Keyword and description meta tags. These two tags can be added to each web page to give the search engines a more precise idea of what is on the page itself as they crawl the site. For keywords, be sure they are unique to not only your site, but the specific page of the site. Use no more than 6-8 keywords per page. A description should be one short sentence describing the content of that particular web page.
Site map file. A site map file is a special XML file located in the root directory of your website, which lists all pages in your site, their overall level of importance within your site, and how often they are updated. Google and other engines can use this file to help them crawl the site more completely. This is especially useful to keep updated if you have added major new sections to your site which have not been crawled yet.

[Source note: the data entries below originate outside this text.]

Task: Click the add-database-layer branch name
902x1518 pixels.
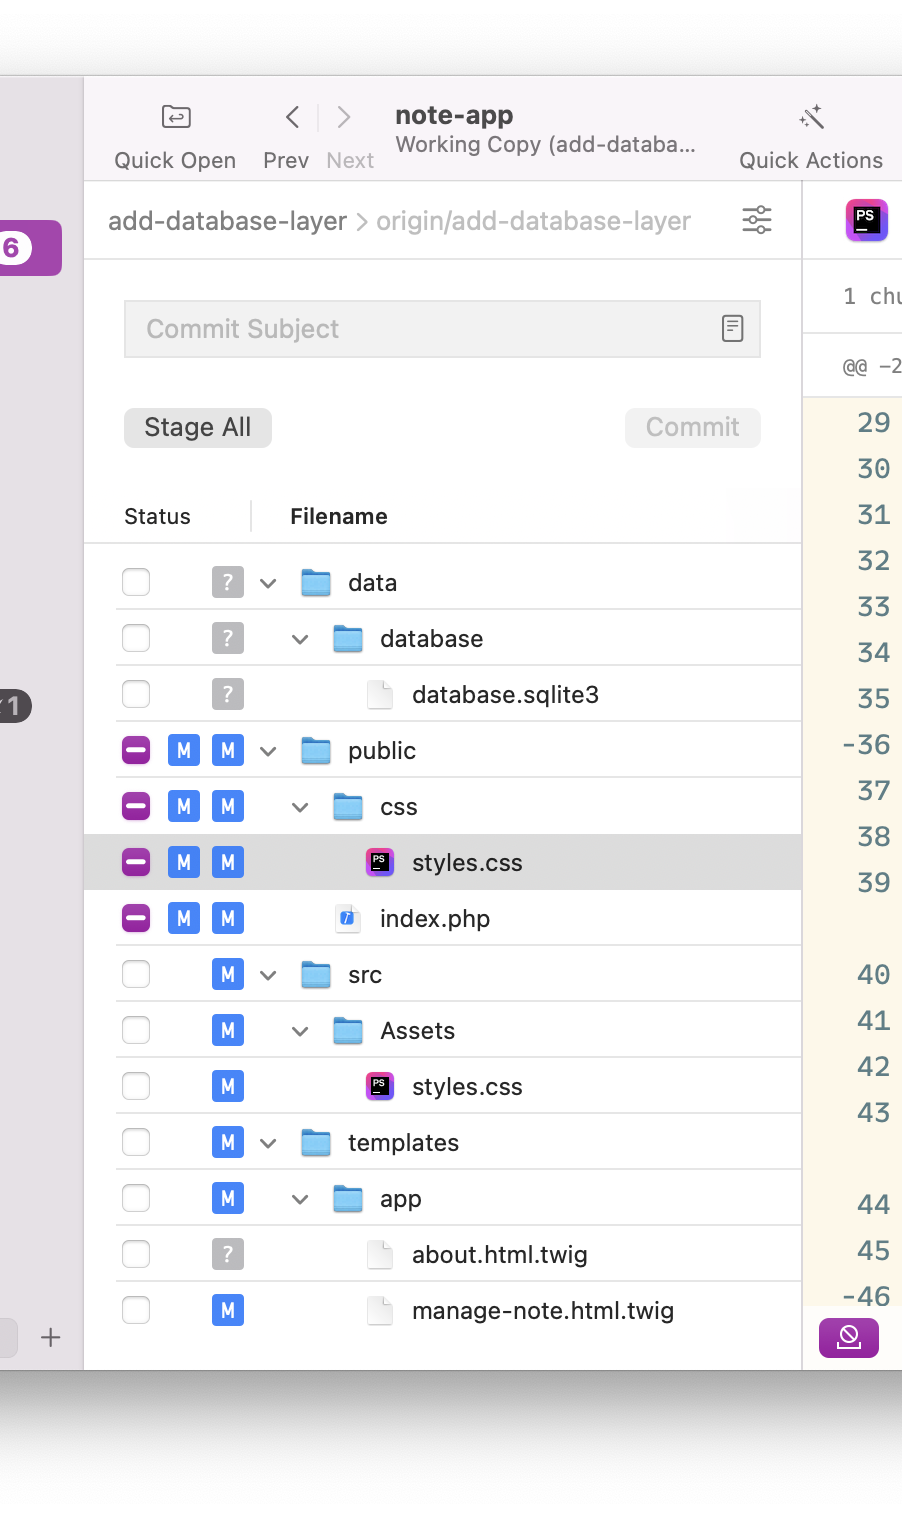Action: [x=227, y=221]
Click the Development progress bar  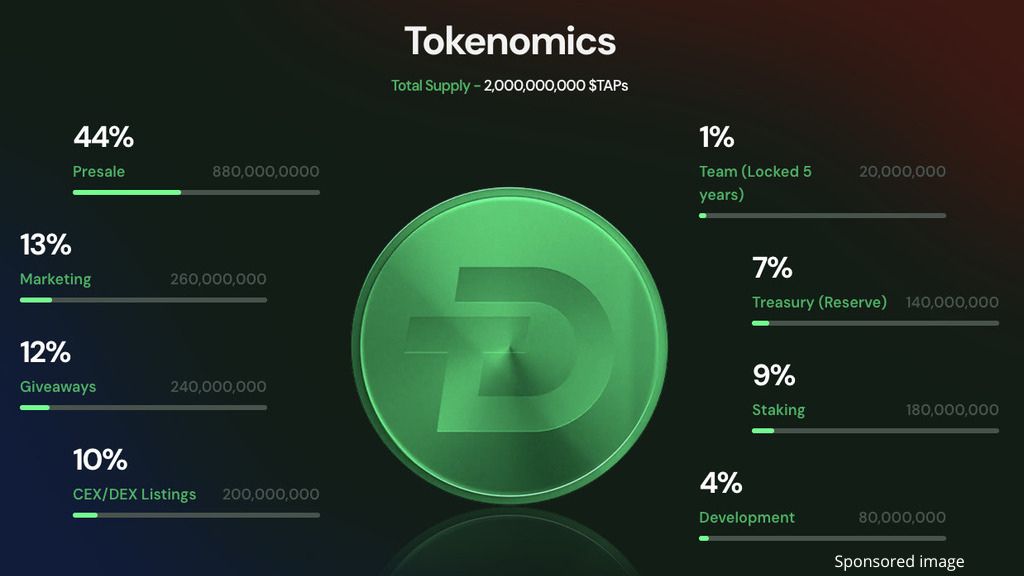pos(822,538)
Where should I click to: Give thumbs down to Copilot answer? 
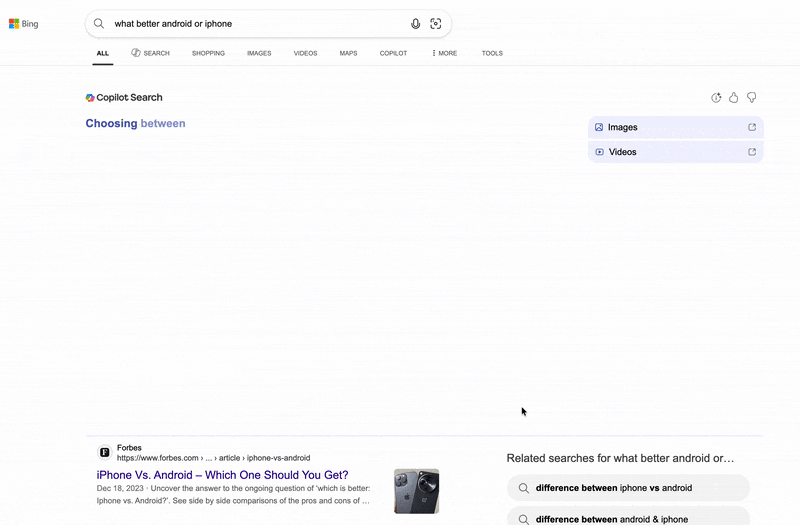(x=752, y=98)
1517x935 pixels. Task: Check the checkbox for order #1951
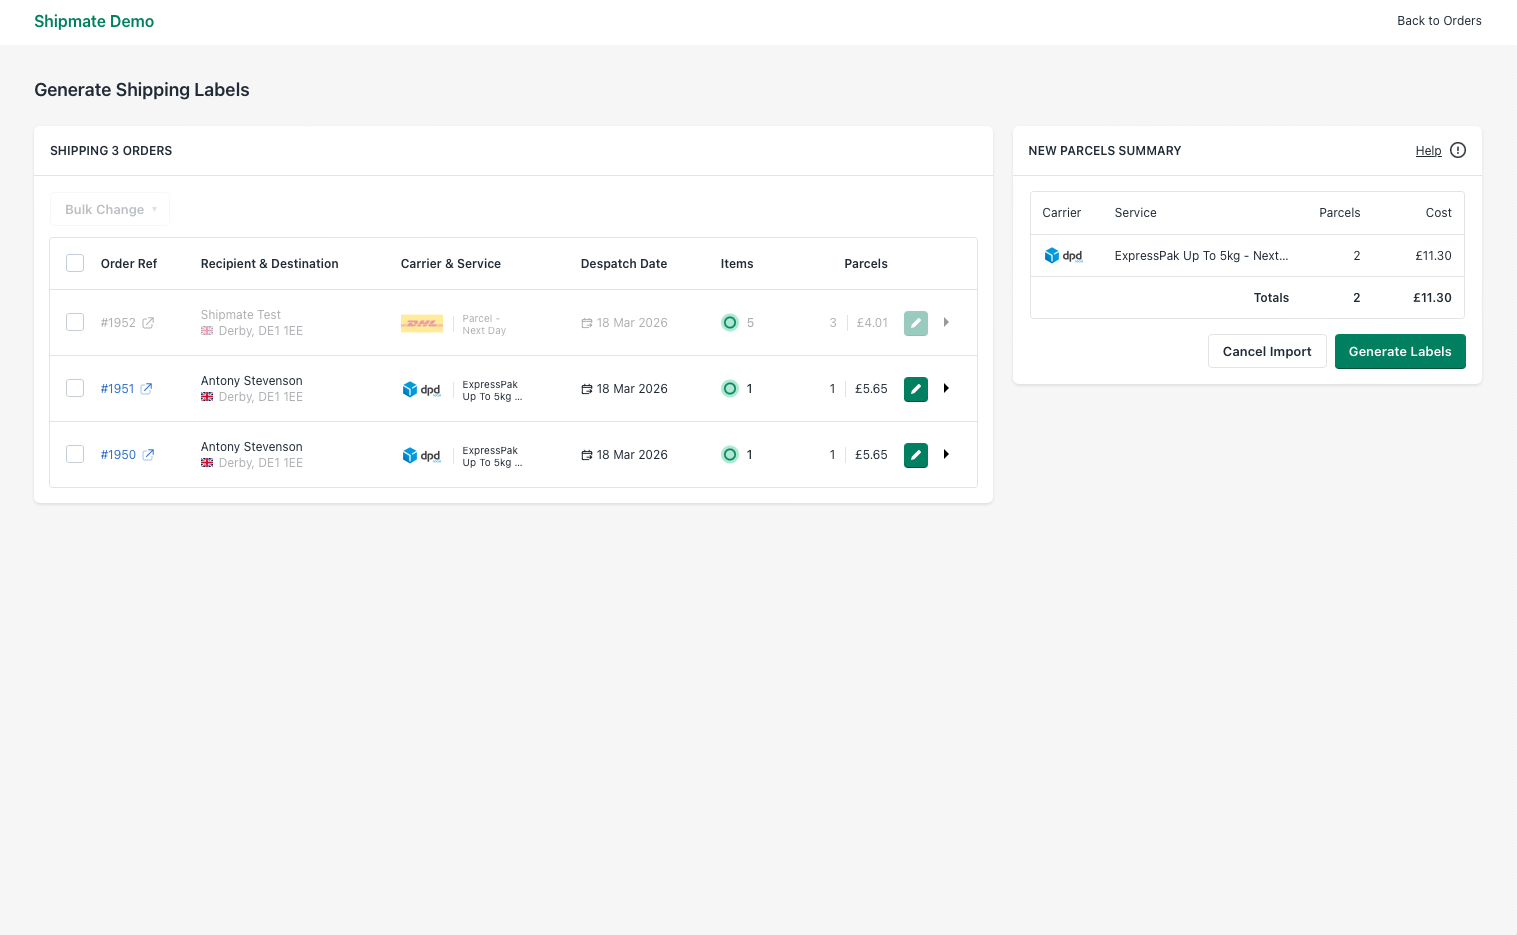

Seasonal Events. Even more important with respect to search engines may be seasonal events. You'll obviously want people to be able to search for "Easter services" or "church Christmas program" and have your site appear in the listing. But if you only add pages for these special events a few weeks prior to the program, the pages will never be indexed by the engines and will not appear in search results.
An easy way to keep these seasonal and special events in the search listings is to create permanent "generic" pages for major holiday and seasonal events. On these pages you may only include generic information like a description or dates, but you can always add details later. The important thing is to have a page live all the time so search engines can index keywords and descriptions for your major annual emphases. That way, when someone goes to Google for "Christmas program in Atlanta," your church's Christmas events web page will pop up in their results window, no matter what season of the year.
Browsers check in, but they don't check out. If a web search engine is so important to your site, you may be tempted to add a "web search" feature to your site--all the major engines encourage this. Of course they would--it brings more traffic to their sites. I recommend against it. Your desire is to bring people to your site and provide compelling content and features while they are there. Instead, consider a Google Custom Search feature for your site instead--another free service, it allows you to set up a way for visitors to search within your website for words and phrases of their choosing.
Forget the Yellow Pages. Here's another tip about web search engines. More and more, people are turning to the internet first for information. The likelihood that someone would look in the Yellow Pages for your church's ad or information is becoming more minute with each passing year. Yet the cost of Yellow Pages advertising is astronomical. I quit advertising in the Yellow Pages altogether in 2004. For one church I ceased Yellow Pages advertising for, the monthly cost had been over $700. Guess what? Not one person even commented that it was gone. It's a much better investment to put that money into the website.
The web and search engines are quickly becoming the defacto information resource for the current generation. Take time to optimize your site to be search engine savvy.